Deep Tide TechFlow News, February 23 — According to Cointelegraph, Vitalik posted on X platform on Sunday proposing to introduce personal AI large language models (LLMs) into decentralized autonomous organization (DAO) governance to address the long-standing issue of low participation rates in DAOs. Currently, the average voting participation rate in DAOs is only between 15% and 25%, which not only risks centralization of power but also exposes governance to attack risks.
Vitalik pointed out that the core challenge of democratized and decentralized governance is “the limited attention span of humans,” and existing delegated voting mechanisms tend to allow a small number of representatives to control decision-making, while other members almost lose their voice. He suggested that personal AI assistants could infer user preferences based on writing records, conversation history, and direct statements, and then cast votes on their behalf; if there is uncertainty about an important issue, the AI should proactively ask the user and provide relevant background information.

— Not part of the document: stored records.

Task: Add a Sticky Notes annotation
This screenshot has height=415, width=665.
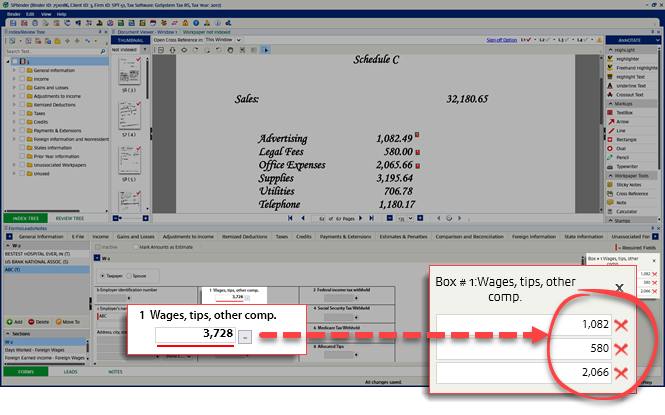Action: (x=633, y=185)
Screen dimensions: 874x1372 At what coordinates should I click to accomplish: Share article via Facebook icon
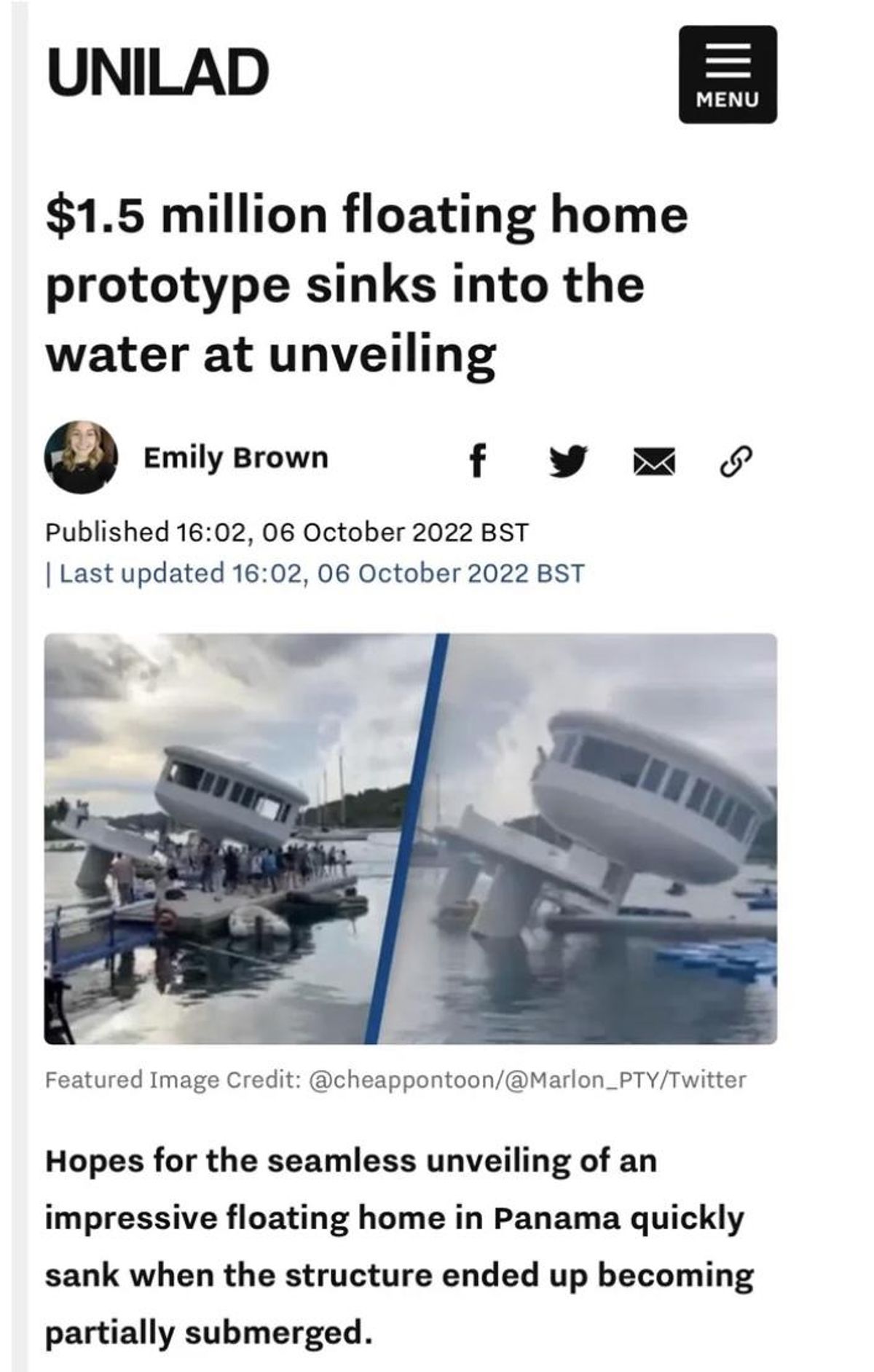477,460
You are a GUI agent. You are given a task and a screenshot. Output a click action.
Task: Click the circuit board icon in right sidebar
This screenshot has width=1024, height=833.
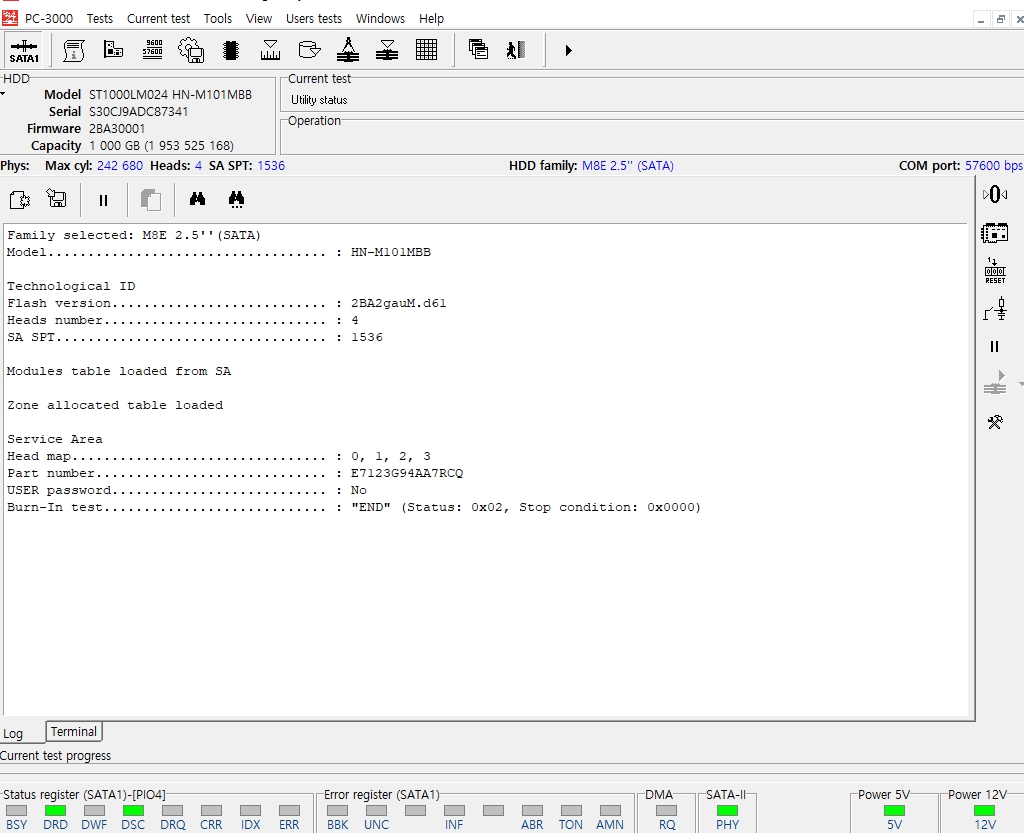pos(994,233)
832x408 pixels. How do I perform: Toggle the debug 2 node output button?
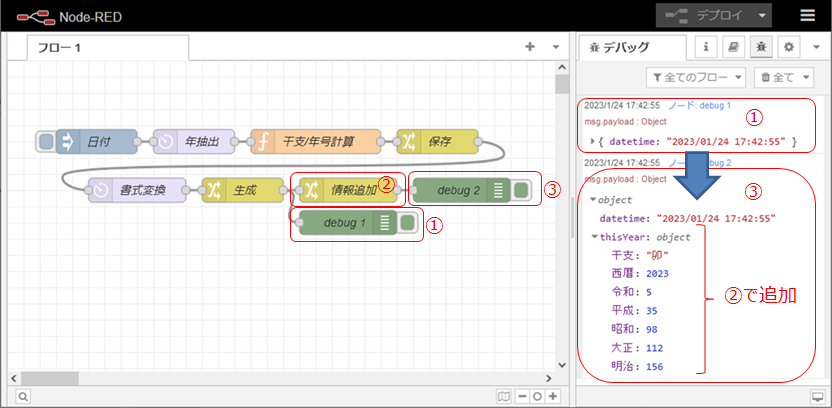coord(521,190)
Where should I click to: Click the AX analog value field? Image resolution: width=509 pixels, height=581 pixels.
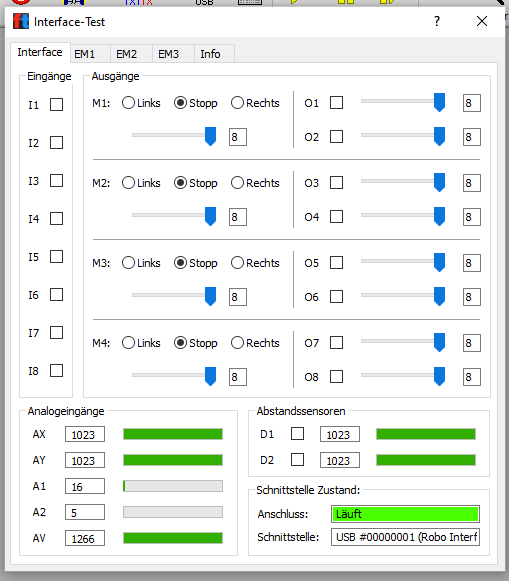pos(85,434)
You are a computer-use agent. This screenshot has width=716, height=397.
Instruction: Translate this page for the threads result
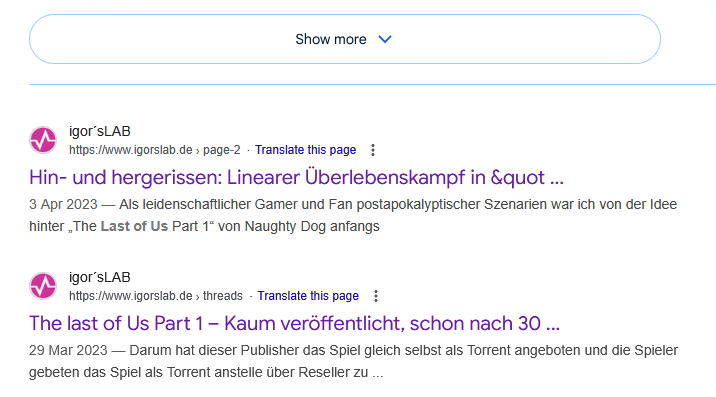coord(308,296)
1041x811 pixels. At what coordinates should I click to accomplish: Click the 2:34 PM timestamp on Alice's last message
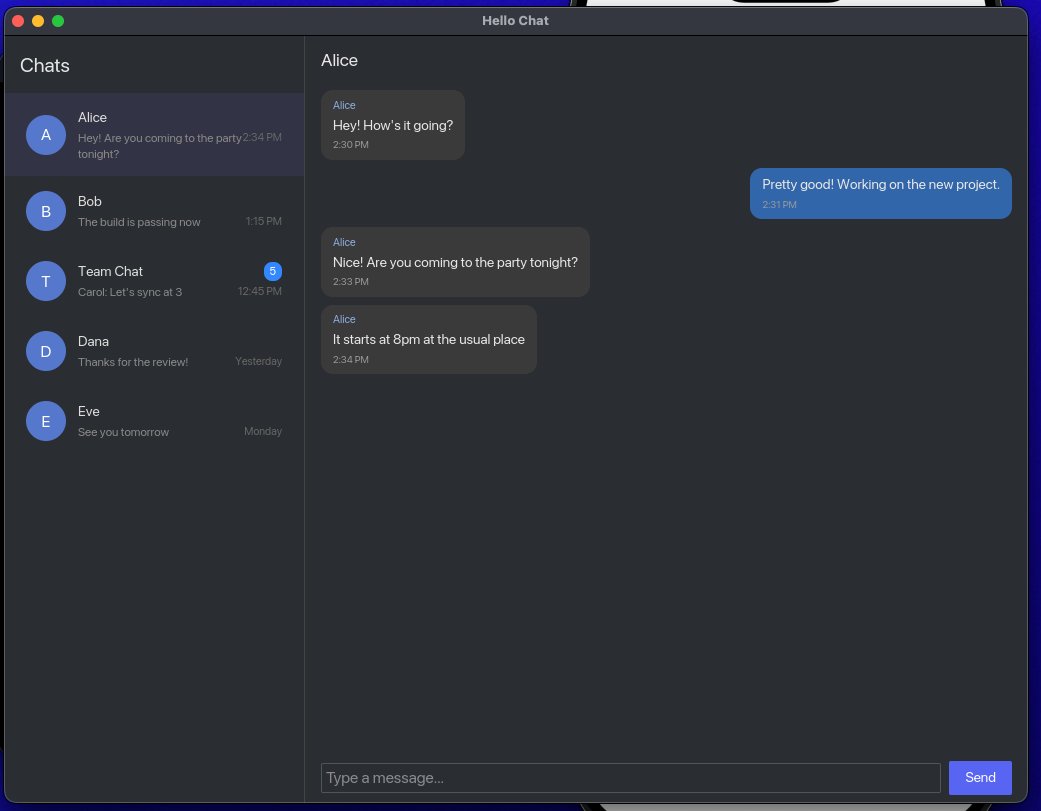[x=350, y=359]
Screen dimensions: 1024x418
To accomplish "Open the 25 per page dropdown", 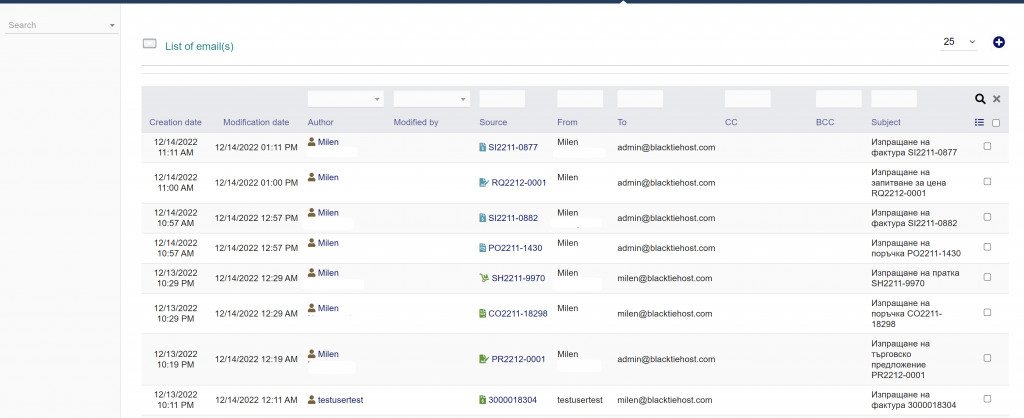I will 959,42.
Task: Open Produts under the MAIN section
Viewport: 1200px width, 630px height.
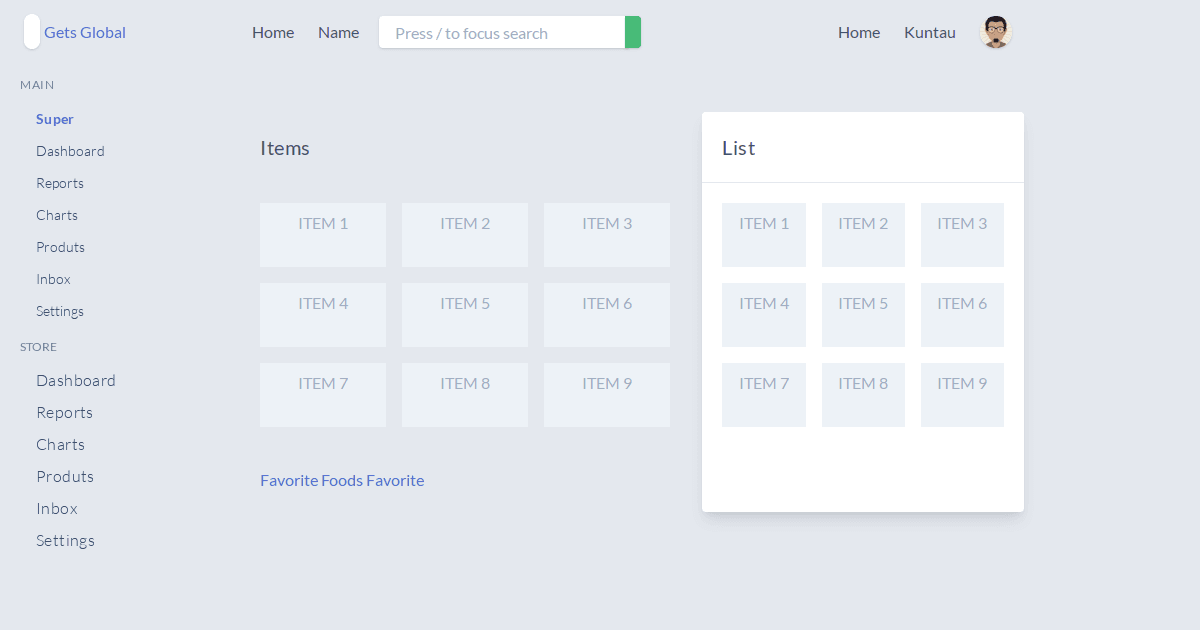Action: click(60, 247)
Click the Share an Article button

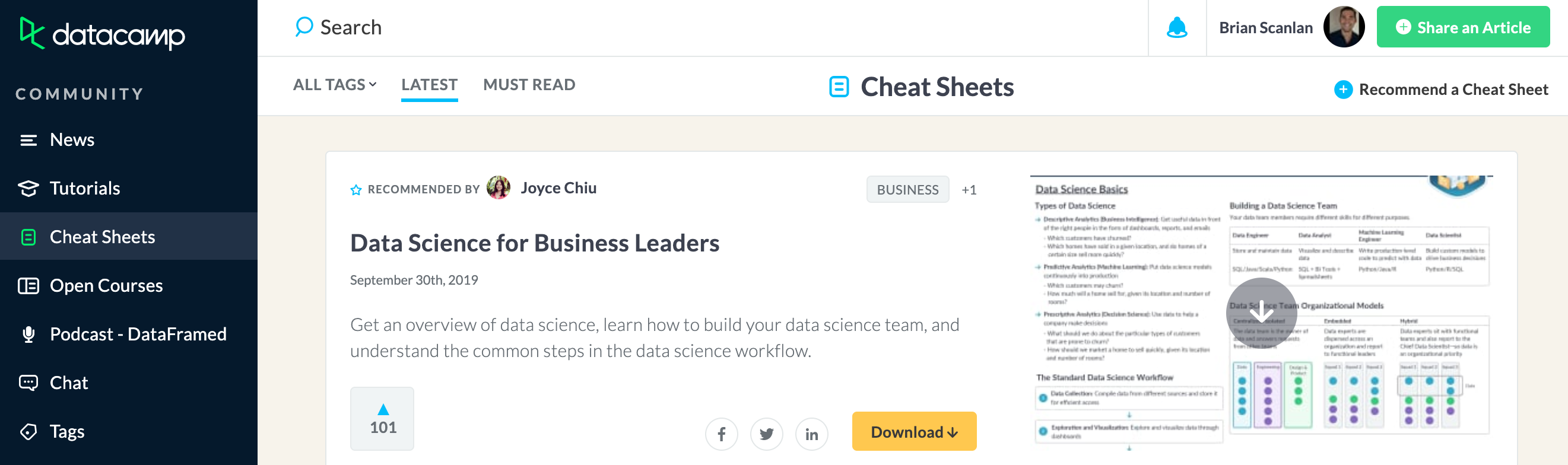click(1463, 27)
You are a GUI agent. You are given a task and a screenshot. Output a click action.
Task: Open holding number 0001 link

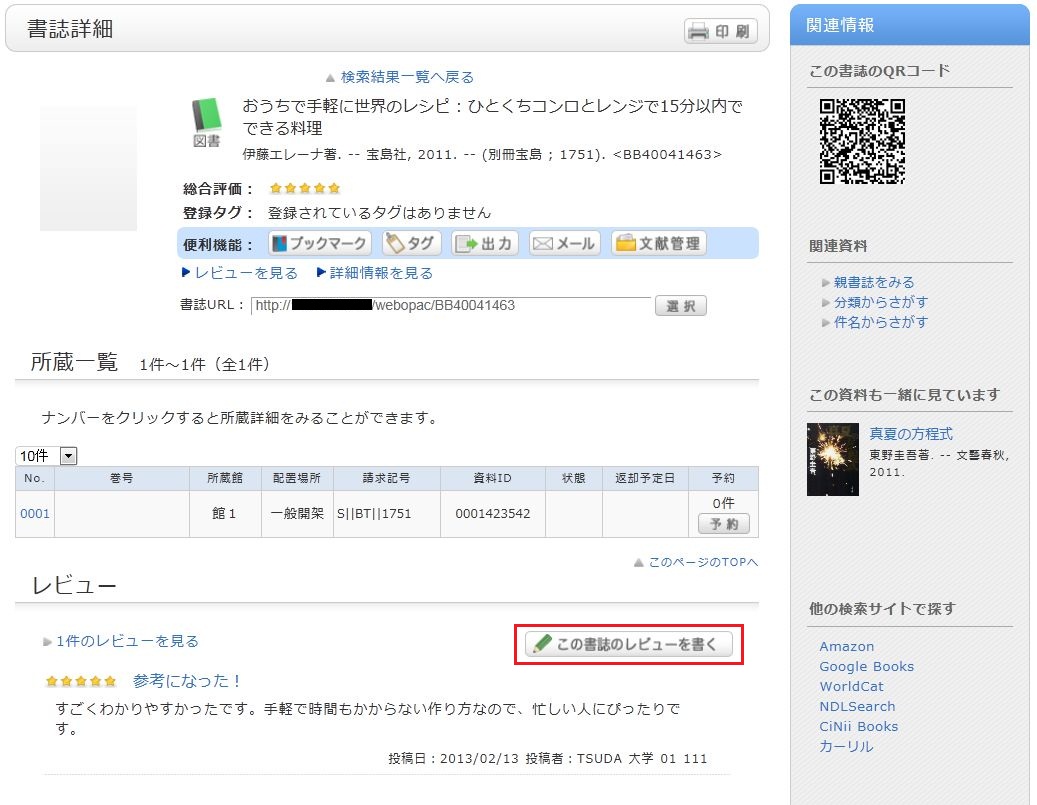point(35,514)
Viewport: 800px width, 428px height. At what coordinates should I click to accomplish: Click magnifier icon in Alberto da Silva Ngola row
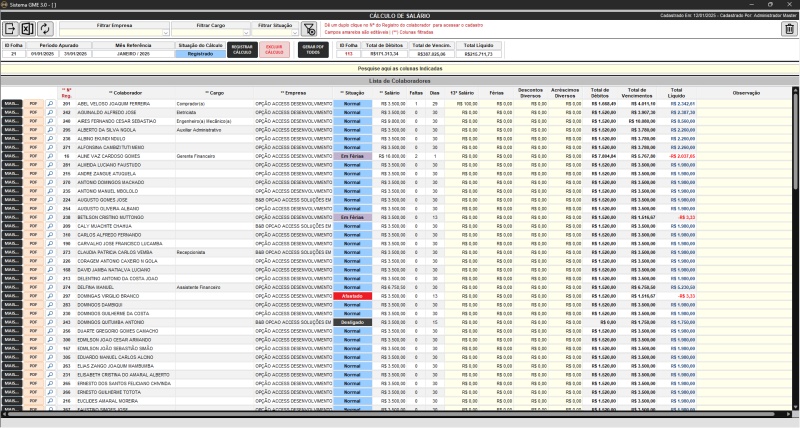click(49, 129)
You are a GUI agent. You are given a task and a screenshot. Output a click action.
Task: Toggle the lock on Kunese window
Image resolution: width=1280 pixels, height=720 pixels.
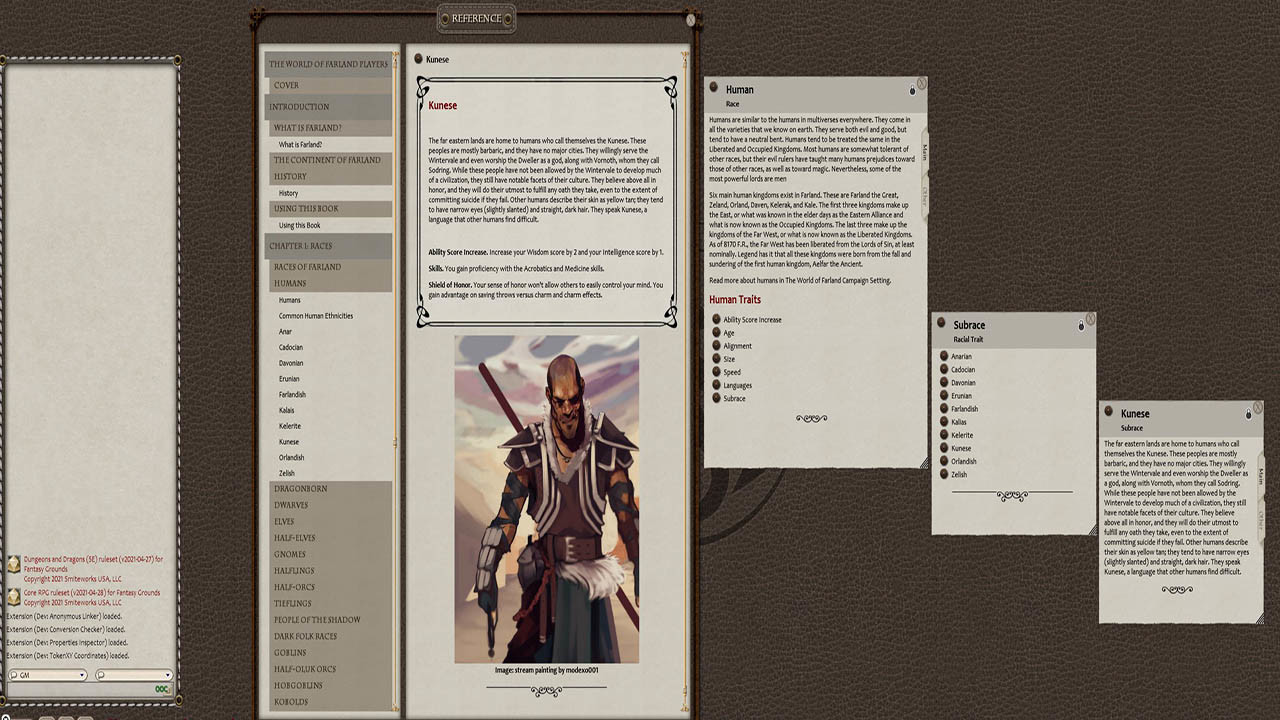coord(1248,414)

Regarding privacy protection, Vitalik proposed that personal LLMs could be placed in a “black box” environment to handle sensitive information, only outputting the final decision result, thus supporting governance decisions involving private information while safeguarding privacy. Lane Rettig, a researcher at the Near Foundation, stated that the organization began exploring similar solutions last year, such as using AI digital avatars to vote on behalf of DAO members.